(Data on locating visible targets):
========
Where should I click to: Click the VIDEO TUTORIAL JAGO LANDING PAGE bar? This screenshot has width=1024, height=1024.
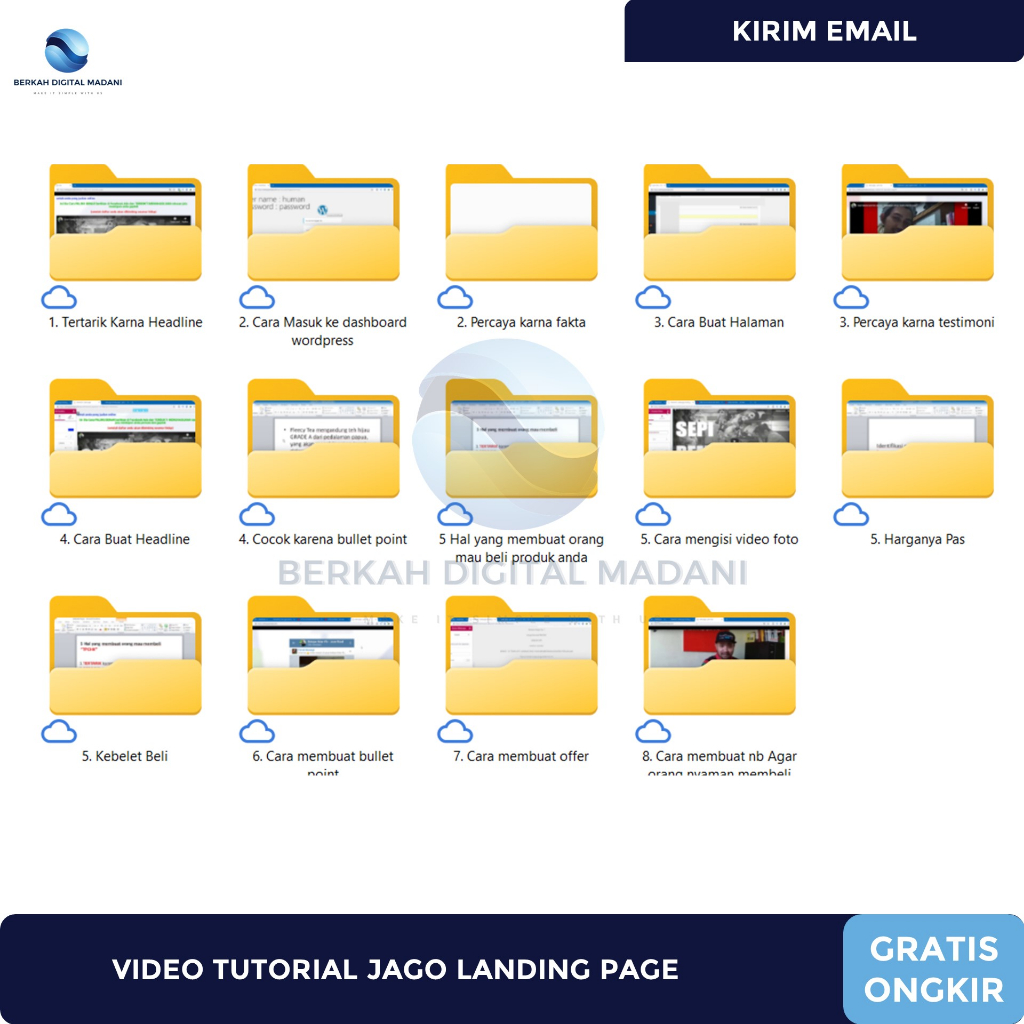pyautogui.click(x=395, y=969)
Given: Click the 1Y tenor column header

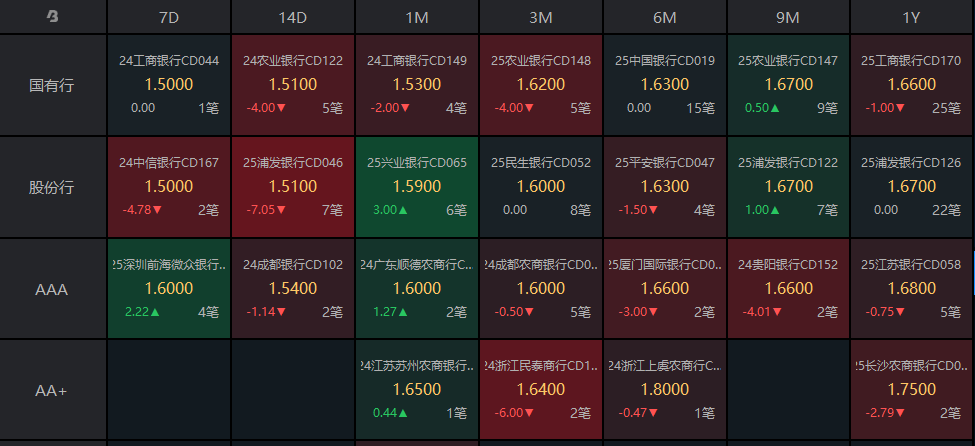Looking at the screenshot, I should 911,17.
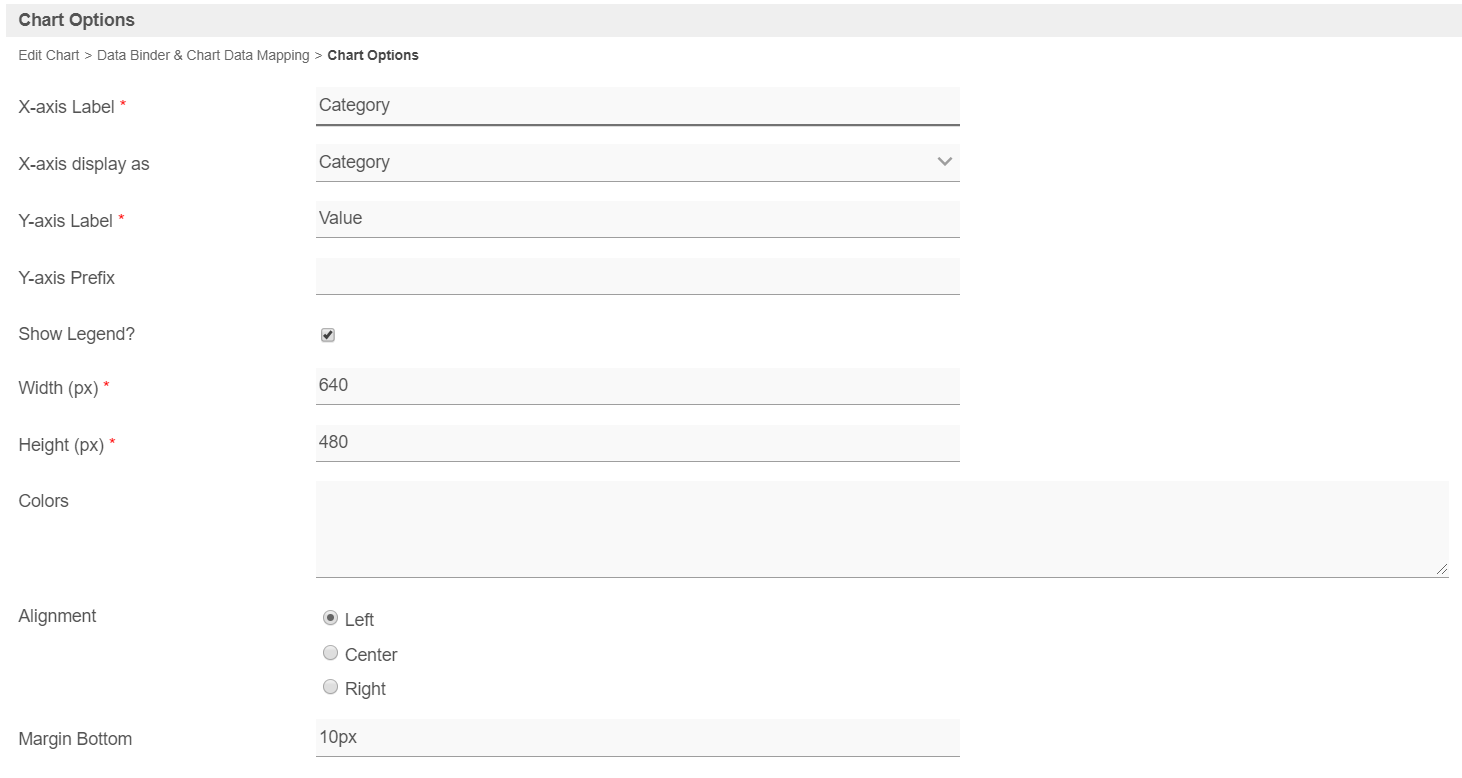1462x778 pixels.
Task: Uncheck the Show Legend checkbox
Action: (x=328, y=335)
========
Can you reproduce all of the records above word for word, omitting the pictures?

(IN RESPONSE):
Where should I click to: Click the VIDEO TUTORIAL JAGO LANDING PAGE bar? This screenshot has width=1024, height=1024.
pyautogui.click(x=395, y=969)
Given: Click the 1Y tenor column header

Looking at the screenshot, I should 911,17.
1462x778 pixels.
Task: Uncheck the Show Legend checkbox
Action: (x=328, y=335)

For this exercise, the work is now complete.